>> begin Extract

Aging Patterns

Determing aging patterns, and explaining analysis techniques

By Tangotiger

What is a player's peak age? What does that even mean? Is it the single year where the player has his best year, or is it the mid-point of number of years where the player has the best part of his career? As with anything, you have to define the question before you determine an answer. Some analysts even come up with an answer first, and then construct the question. I used to do this. Tim Raines is my favorite ballplayer ever. And I would always argue he was the best, using anything I can find to substantiate that argument. I did the same thing in hockey when comparing Bryan Trottier to Wayne Gretzky. It took me a few years to realize that I was wrong on that one.

Note: Age is calculated as of July 1st, with the remainder rounded off. It doesn't really matter how you calculate age, as long as you calculate it the same way for every player. Every other analyst uses a player's age as of July 1, and drops off the remainder. For example, Tim Raines was born 09/59. In 1999, I have him as 40 years old, while the other analysts mark him as being 39. In actual fact, Raines was 39 years and 9+ months on July 1, 1999. While other analysts truncate his age to 39, I round it to 40. The reason I do this is that the "age 40 class" represents the players who are between 39.5 years and 40.5 years old, and therefore will average 40.0 years old. I don't see any reason to truncate ages, when every other number manipulation we do uses rounding. In any case, no big deal, as long as everyone is consistent within their study.

>> end Extract
>> begin Provided data

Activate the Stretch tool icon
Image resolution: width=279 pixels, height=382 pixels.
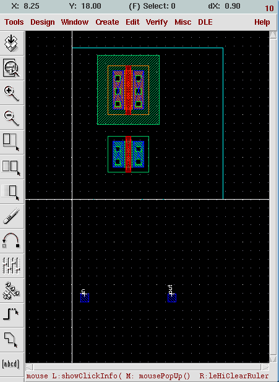click(12, 143)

>> end Provided data

■ **Work to complete**
1. Answer these questions from the aging-patterns article:
(a) Who does the author name as his favorite ballplayer ever?
(b) Which hockey player did the author compare to Wayne Gretzky?
(c) What age does the author assign to Tim Raines in 1999?
2. Transcribe the stretch of the aging-patterns article from "What is a player's" through "on that one.".
3. Carry the aging-patterns article forward with the next part, starting after its last sentence.
Nothing in the material is needed here.

■ **Written answers**
1.
(a) Tim Raines
(b) Bryan Trottier
(c) 40

2.
What is a player's peak age? What does that even mean? Is it the single year where the player has his best year, or is it the mid-point of number of years where the player has the best part of his career? As with anything, you have to define the question before you determine an answer. Some analysts even come up with an answer first, and then construct the question. I used to do this. Tim Raines is my favorite ballplayer ever. And I would always argue he was the best, using anything I can find to substantiate that argument. I did the same thing in hockey when comparing Bryan Trottier to Wayne Gretzky. It took me a few years to realize that I was wrong on that one.

3.
Defining a peak age

Let me first define a peak age. A player's peak age is that age which shows the most evidence that a player's abilities is at its highest. Now, what do we use as evidence? A baseball player's statistics is the most objective data we have to make this determination. But are the stats themselves misleading in any way?

Lies, damned lies, and statistics

You have to search for the truth in stats. If a player hits 30 HR in 600 AB, is his ability to hit 1 HR every 20 AB? If a player hits 3 HR in 60 AB, is his ability to hit 1 HR every 20 AB? What those 600 AB represents is a sample of a player's abilities. The higher the number, the more indicative the sample is of the "population". If it was humanly possible, researchers would love to have a batter come up to bat in game conditions 100,000 times in a 1 year span. Since this is not possible, you have to take what you're given, and start applying confidence levels.

This is just like an opinion poll. You sample 1,000 people, and declare the results of the poll to be accurate within 3 percentage points, 19 times out of 20. A player's at bats is simply a sample poll of his abilities. The higher the sample, the more confident you are with the results, and the more accurate the results are.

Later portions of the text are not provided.